PROBLEM DETAILS: Copy each of the following records word for word, keeping every line as it appears.

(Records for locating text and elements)
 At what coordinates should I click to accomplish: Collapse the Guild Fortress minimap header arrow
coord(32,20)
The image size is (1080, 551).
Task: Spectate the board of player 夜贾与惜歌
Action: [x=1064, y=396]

FULL RESPONSE:
 At what coordinates should I click to accomplish: Collapse the Guild Fortress minimap header arrow
coord(32,20)
The image size is (1080, 551).
Task: Spectate the board of player 夜贾与惜歌
Action: [x=1064, y=396]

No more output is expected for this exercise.